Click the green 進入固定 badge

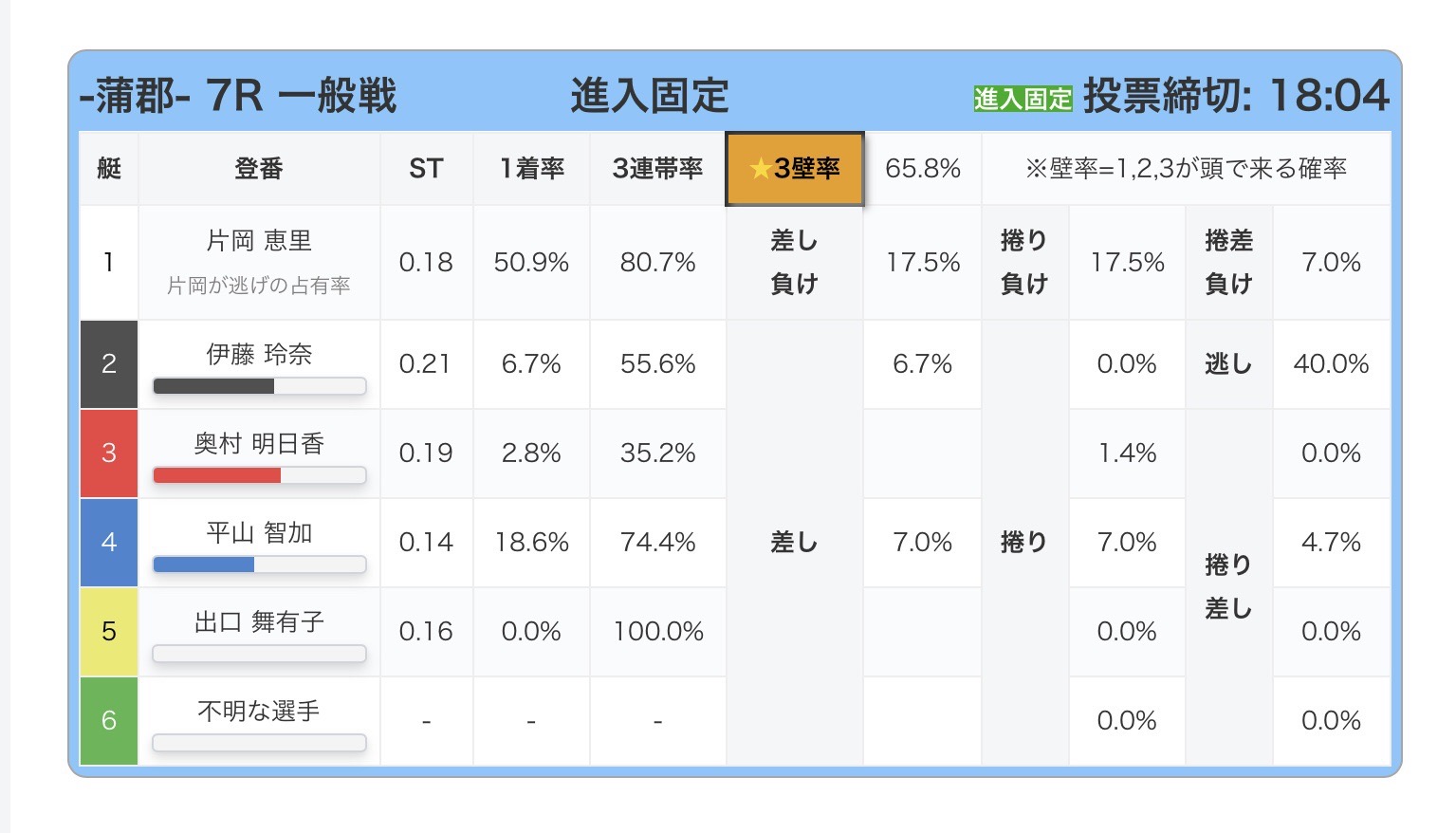click(1022, 99)
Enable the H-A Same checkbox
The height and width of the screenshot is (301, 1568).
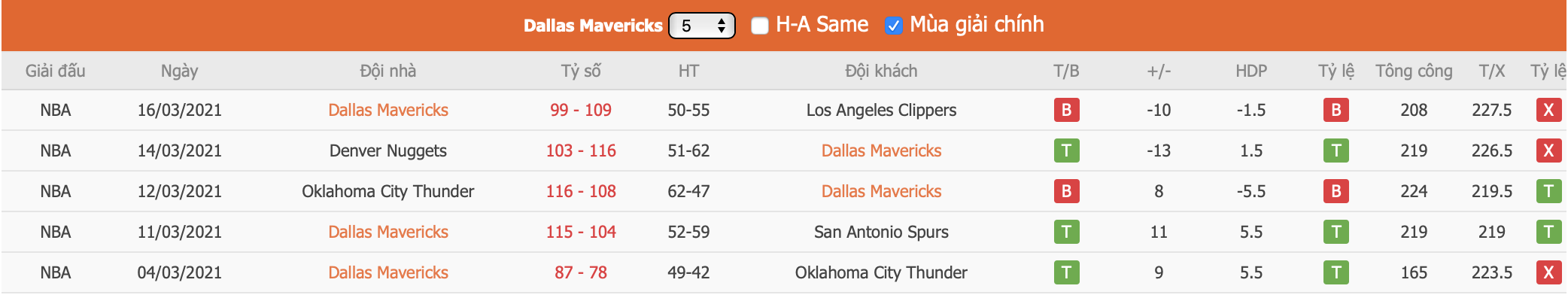(x=760, y=26)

■ Requirement
From the line containing "The height and" down to the last line of the entries above, retype each line exactly as it stands, but skip the pictures.

■ Solution for this task
The height and width of the screenshot is (301, 1568).
(x=760, y=26)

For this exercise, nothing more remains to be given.